Eli's Rehab Report

You Be the Coder:

Every Minute Counts With 8-Minute Rule

Question: Under Medicare's eight-minute rule for billing timed CPT Codes , how should I report a timed modality or procedure that lasts less than eight minutes?


Louisiana Subscriber


Answer:
CMS Transmittal 52 released June 30 said, "Contractors shall not count each minute for each therapy service relative to each billed treatment code, but shall ascertain that the total number of minutes of treatment for services represented by timed codes is consistent with the number of units billed for those services and that the total minutes of treatment, including untimed codes, is consistent with the documentation that the services were provided for a reasonable amount of time."
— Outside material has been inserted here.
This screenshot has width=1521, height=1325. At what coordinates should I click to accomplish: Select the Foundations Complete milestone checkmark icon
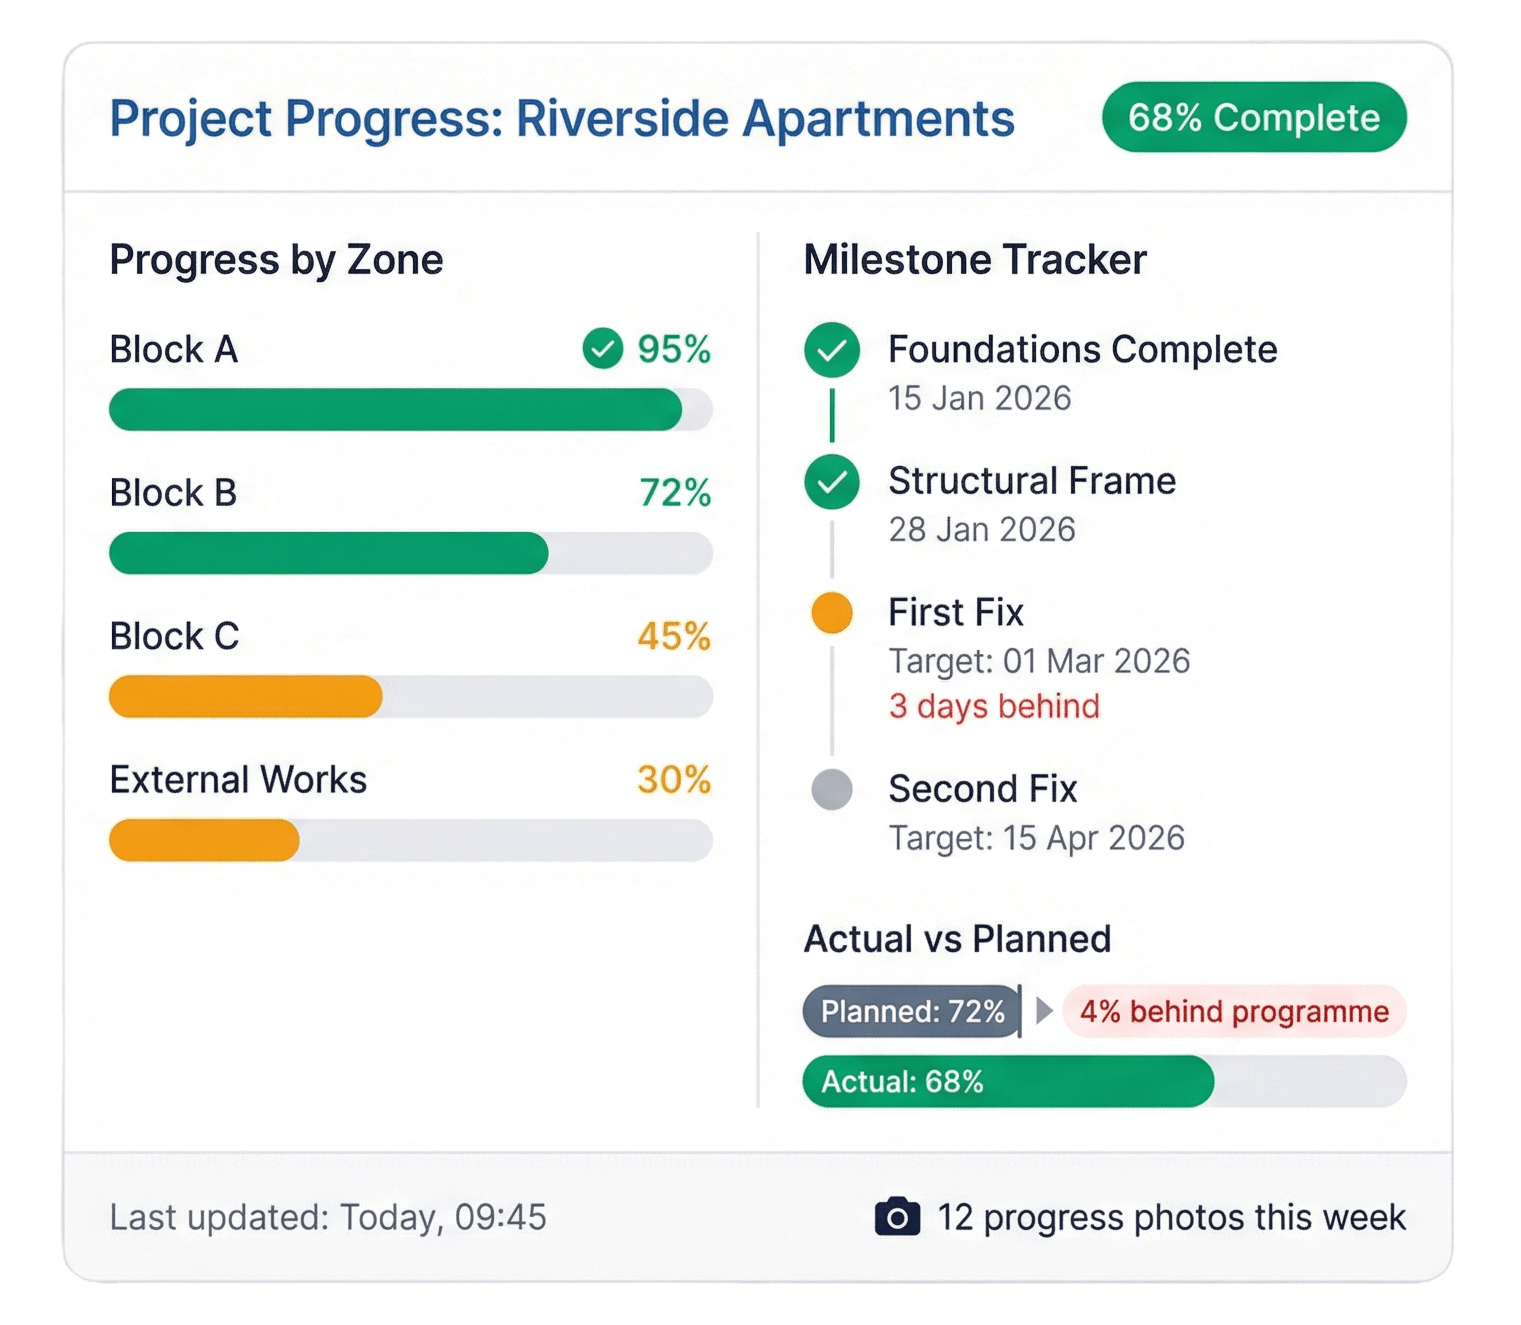(831, 350)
For example, you provide 33 minutes of therapeutic exercise (97110, Therapeutic procedure, one or more areas, each 15 minutes; therapeutic exercises to develop strength and endurance, range of motion and flexibility) and seven minutes of joint mobilization (97140, Manual therapy techniques [e.g., mobilization/manipulation, manual lymphatic drainage, manual traction], one or more regions, each 15 minutes) to your Medicare Part B patient. You need to add up the total time of timed modalities/procedures you provided to determine the number of units you can bill.
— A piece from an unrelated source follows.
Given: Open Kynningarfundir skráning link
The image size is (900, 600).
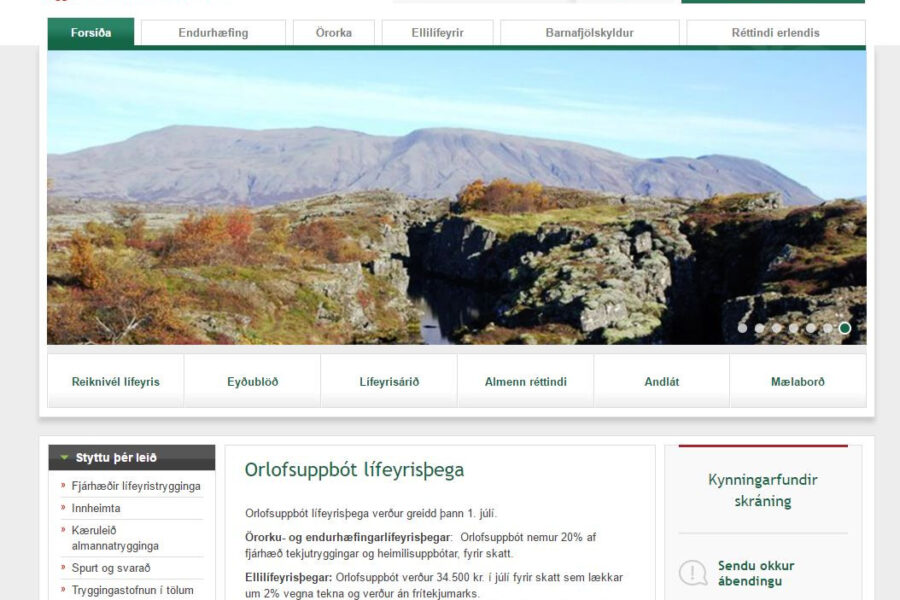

In this example, the total time for timed-based CPT codes is 40 minutes. This falls between at least 38 minutes but less than 53 minutes using Medicare's eight-minute rule, and you should bill three total units. In this case, you would bill two units of 97110 and one unit of 97140. Documentation in the patient's medical record supports your billing.

Even before the release of Transmittal 52, this was still true. CMS Publication 100-04, Chapter 5, Section 20.2, states that you shouldn't exclude any minute up until the eighth minute from the total count when determining the number of units you can bill of timed modalities and procedures.

Note: Transmittal 47 is no more. CMS states, "Transmittal 47, dated Feb. 15, 2006, is rescinded and replaced by Transmittal 52, dated June 30, 2006. This instruction is being recommunicated to restore items B and C erroneously deleted from Section 220. All other information remains the same." The link for Transmittal 52 is www.cms.hhs.gov/transmittals/downloads/R52BP.pdf.

And you can find Transmittal 1019, which included clarification on this issue, released Aug. 3 at www.cms.hhs.gov/transmittals/downloads/R1019CP.pdf.